Affermazioni che non trova per niente d’accordo la Lipu-BirdLife Italia che evidenza che «Almeno sette specie di uccelli in cattivo stato di conservazione, e in alcuni casi a rischio globale, sono state oggetto di una lunga stagione di abbattimenti, con pochissime accortezze assunte dalle regioni. Un fatto che tradisce la deriva filovenatoria, non più accettabile, di chi amministra la materia in Italia». La Lipu ricorda che «I calendari venatori non hanno fatto sconti a specie come la coturnice, la tortora selvatica, la pavoncella, il tordo sassello e il moriglione, che la lista rossa dell’Iucn classifica come minacciate globalmente. Nemmeno l’allodola e la pernice bianca hanno avuto sorte migliore: due specie che soffrono di una profonda crisi dei rispettivi habitat (agricoli e di montagna) ma sulle quali insiste tuttora una pressione venatoria insostenibile, che ne aggrava la condizione di sofferenza. L’associazione protezionista promette battaglia: «Nonostante la dettagliata documentazione trasmessa dalla Lipu alle regioni e le solide richieste di tutela, nessuna o pochissime accortezze sono state assunte dagli assessorati regionali alla caccia e all’agricoltura, ai quali è oggi assegnata la competenza. Quest’ultimo è uno dei più seri problemi strumentali che oggi vive l’avifauna cacciabile in Italia: la tutela della specie è affidata agli uffici “venatori” e così messa in subordine rispetto all’interesse dei cacciatori. E’ tempo che l’architettura gestionale della materia venatoria sia ricondotta nell’ambito costituzionalmente e tecnicamente opportuno. A livello regionale la competenza deve passare agli Assessorati all’Ambiente, ma il ragionamento va esteso anche a livello nazionale, così che si ristabilisca in generale l’ordine corretto della questione: prima la tutela della natura, poi, e solo a certe condizioni e in certa misura, il suo sfruttamento.

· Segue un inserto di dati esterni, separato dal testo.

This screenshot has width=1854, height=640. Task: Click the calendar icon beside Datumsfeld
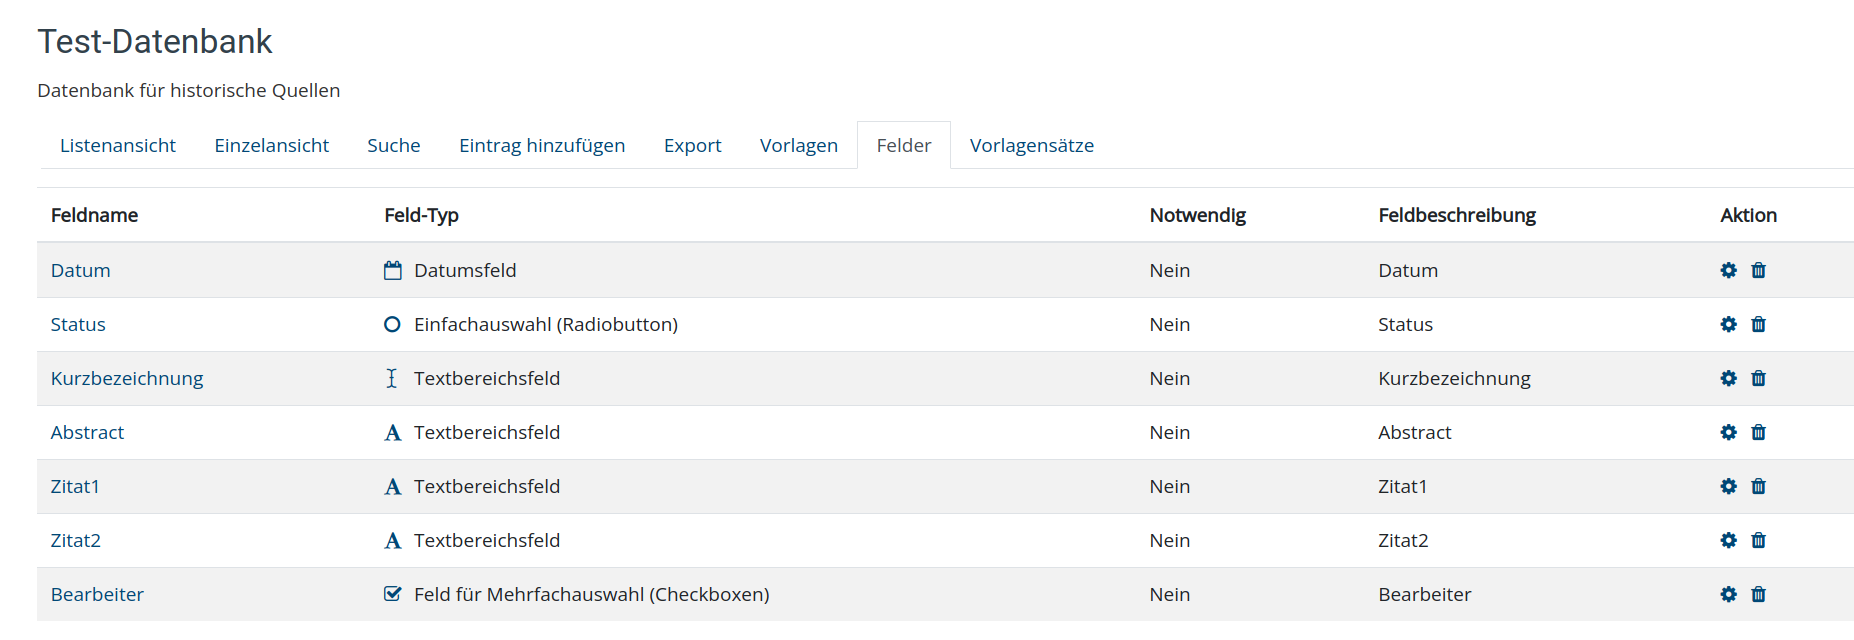tap(392, 270)
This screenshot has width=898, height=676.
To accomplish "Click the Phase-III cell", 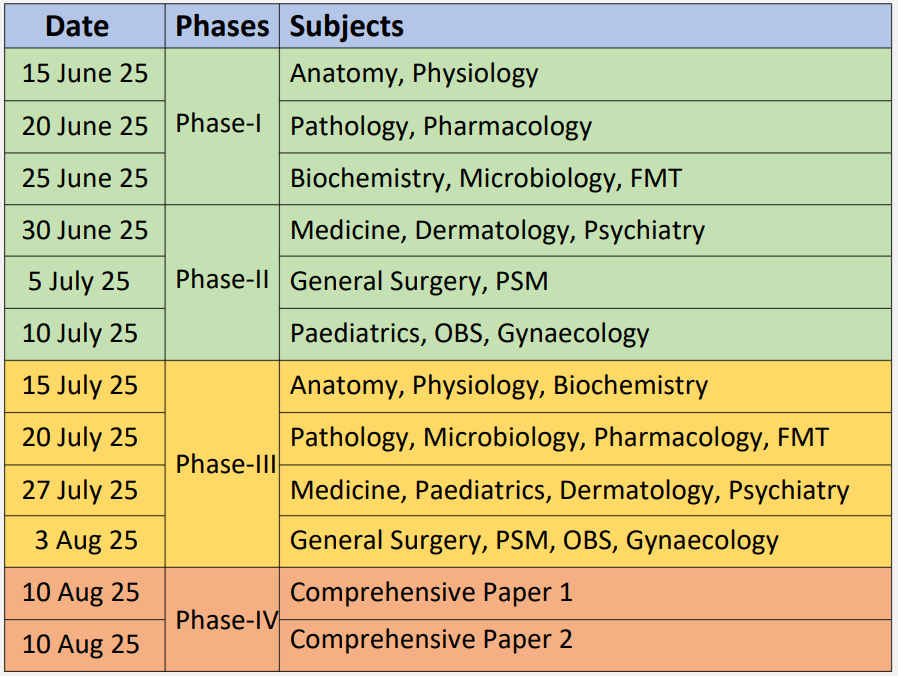I will [x=225, y=464].
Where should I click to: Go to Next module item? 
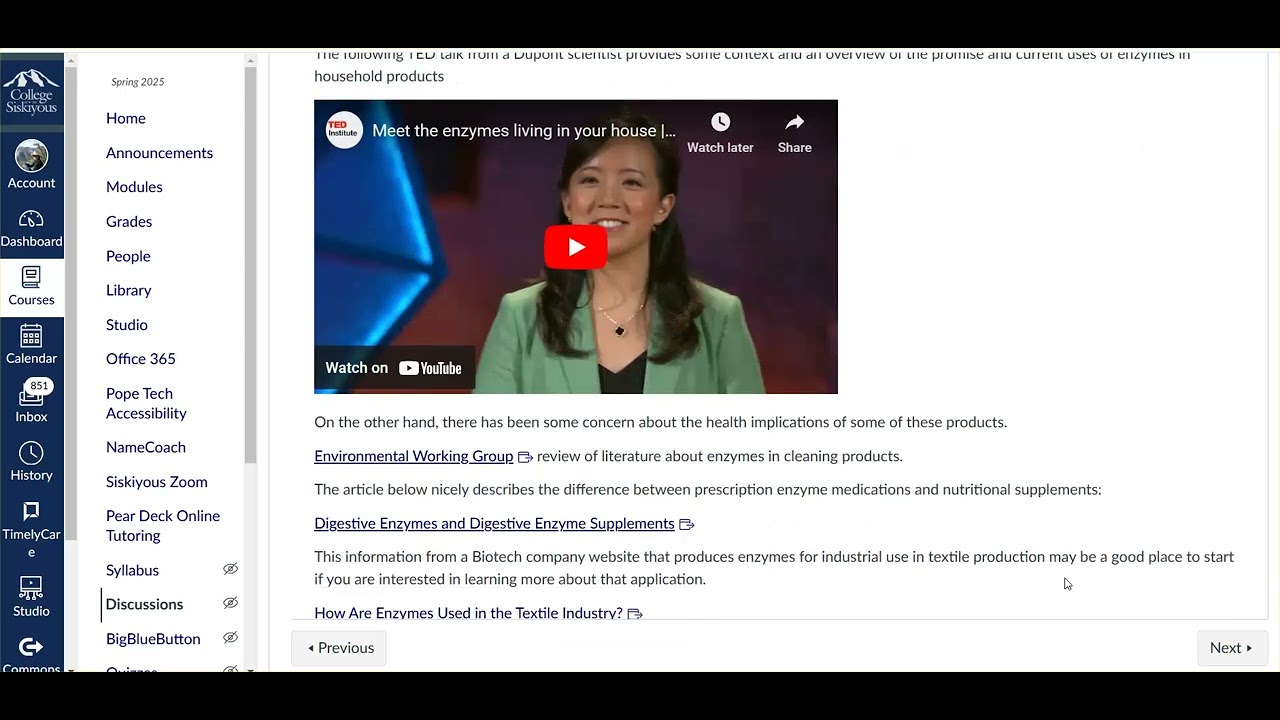tap(1232, 648)
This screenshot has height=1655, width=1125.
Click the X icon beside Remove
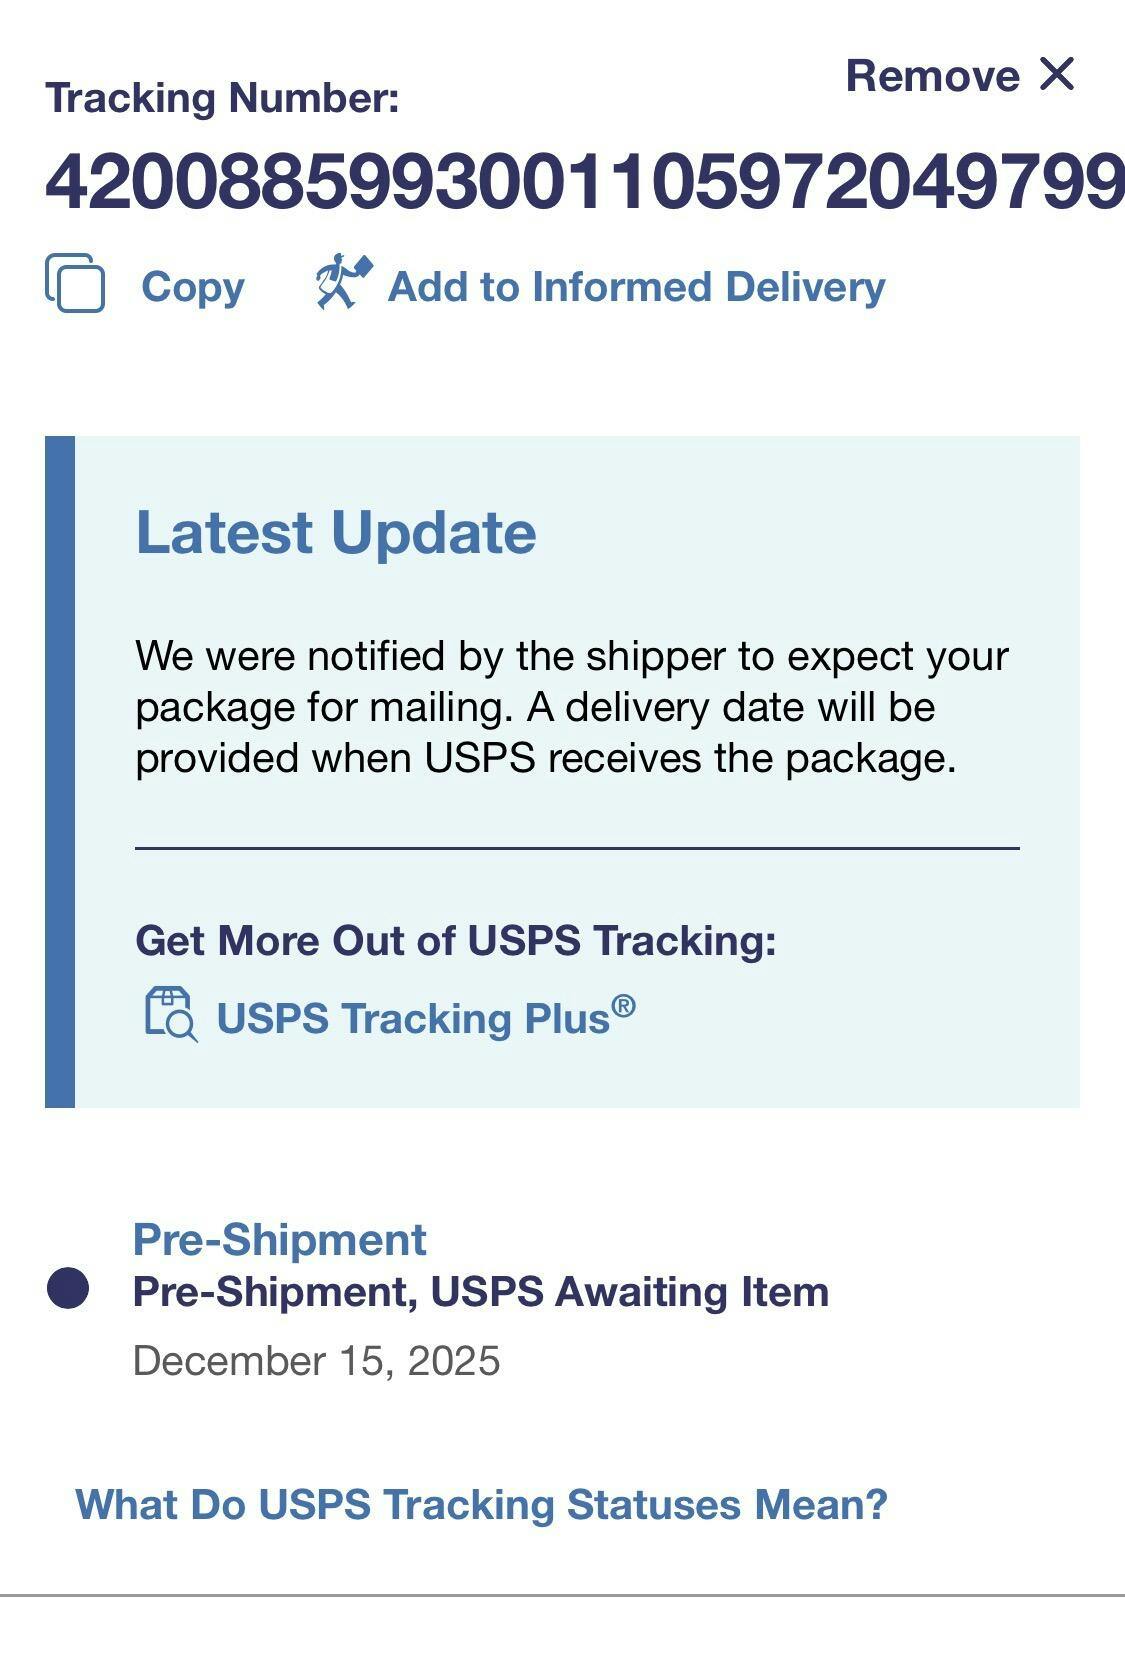coord(1056,74)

Lavoreremo concretamente per questo obiettivo di fondo, così come ci attiveremo da subito perché i prossimi calendari venatori prendano finalmente sul serio la legge nazionale e le direttive internazionali e siano rivisti seriamente, garantendo la giusta protezione».

Anche il Wwf chiede al ministro dell’ambiente di «rafforzare l’Ispra e di esercitare con maggiore decisione le competenze statali in materia di “tutela dell’ambiente e dell’ecosistema” di cui la fauna selvatica è componente essenziale». Alle Regioni il Panda chiede di »non ripetere lo spettacolo dell’ultima stagione e di improntare i propri provvedimenti a un rigoroso rispetto delle regole europee e italiane per la tutela della fauna selvatica, escludendo la parte più retrograda e ottusa del mondo venatorio evitando ad esempio di prolungare la caccia fino al 10 febbraio, come ha già fatto la Regione Abruzzo con insolita solerzia per il colombaccio». Al Parlamento, invece, il Wwf  continua a chiedere «una nuova legge che preveda sanzioni più severe per i bracconieri».

E intanto prosegue la raccolta di firme della Lipua sostegno della proposta di legge per la responsabilità oggettiva nel caso di atti di caccia illegale, con il divieto di caccia per tutto il territorio interessato. Le firme saranno consegnate al ministro dell’ambiente Sergio Costa e al Parlamento assieme alla proposta di legge elaborata da tecnici e giuristi dell’associazione.